Feimster conducts orchestra and pointed out he is one of the only African American males who does jazz piano, as well as classical piano. So, the name “Feimstro” came about when friends said Feimster was “like a maestro.”

“My sound is stemmed around the soul realm of music, which is like a combination of gospel, jazz and R & B, with some folk as well- country,” Feimster explained to the Courier. “It’s like an inspirational sound – the inspirations of Ray Charles, or Stevie Wonder, James Taylor or P.J. Morton. The name “farts” was given because I felt our music and our style was kind of funky.”

Taylor “Tay Boogie” Brooks (Co-founder of The 810 Flow with Shareese “Boss Lady Reese’” Johnson )

Introducing Tay Boogie, a rising star in the music world, born and raised in Flint. Bursting onto the scene around 2020 with her smooth yet ear-catching single “Tapped Out,”  Boogie quickly captured the attention of listeners far and wide. Her unique blend of lyricism and charisma propelled her to stages in iconic music hubs like New York and even earned her a spot at the prestigious South by Southwest festival in Texas.

With her debut project, Boogie showcased her versatility and raw talent, solidifying her position as a rising female artist in the city of Flint. Beyond her solo endeavors, she collaborated with various artists, filling the local music scene with her distinct style.

Not content to simply shine on her own, Boogie and her business partner founded The 810 Flow, a platform dedicated to amplifying the voices of artists in her city. Through this initiative, she committed to providing fellow creatives with the recognition and opportunities they deserve.

With her unwavering passion for music and dedication to her community, Tay Boogie is not just a rapper; she’s a trailblazer, paving the way for the next generation of artists from Flint and beyond.
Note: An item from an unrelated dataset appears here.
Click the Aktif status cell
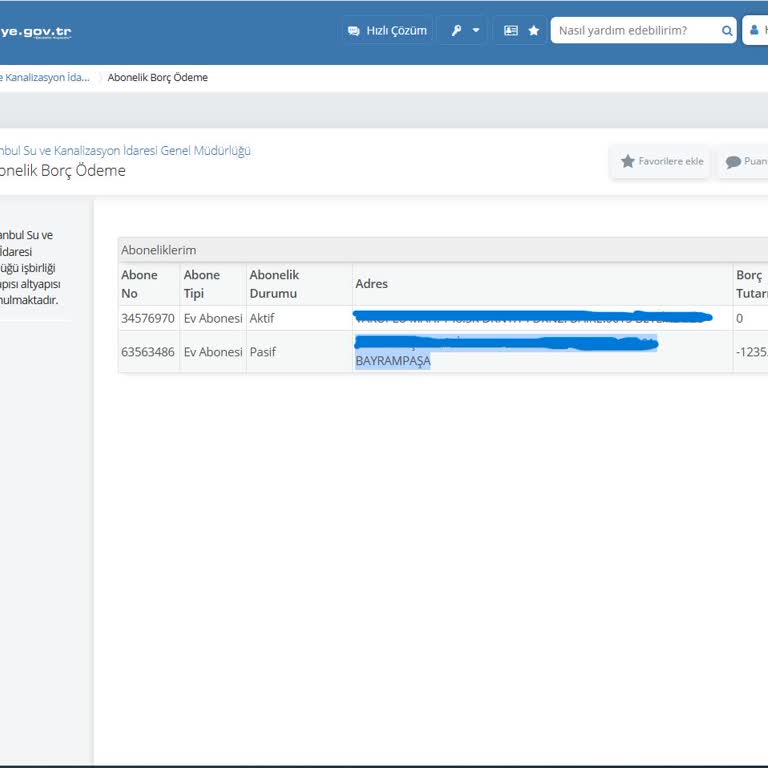The height and width of the screenshot is (768, 768). coord(262,318)
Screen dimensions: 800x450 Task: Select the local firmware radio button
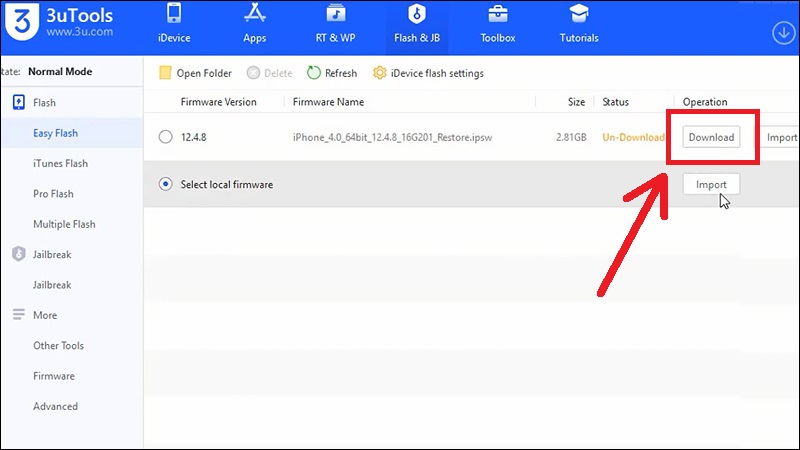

Boogie told the Courier the 810 Flow was created because she had the idea of trying to bridge the gap between different artists in the city that were not already collaborating in single rooms together.

“Being a new artist myself, I felt it would be a great position for me to be in,” Boogie added. “I was a new artist that was eager to collaborate with other artists and wanted to help level the playing field with artists in the city. I knew what I was wishing the city had when I was starting out.”

Boogie said showgoers can expect a “raw, but intimate performance” from her at the May 15 show.

Flint Under the Stars is a Music Around Town production of FIM that spotlights local talent. Held on the third Wednesday of each month under the starry dome of the FIM Capitol Theatre, the donate-what-you-wish ticket price benefits the KidsTix program which provides free admission to live performances for children and their families who might not otherwise approach or be able to afford live performances.

The May 15  Friends of The Flintdustry show is recommended for ages13 and up.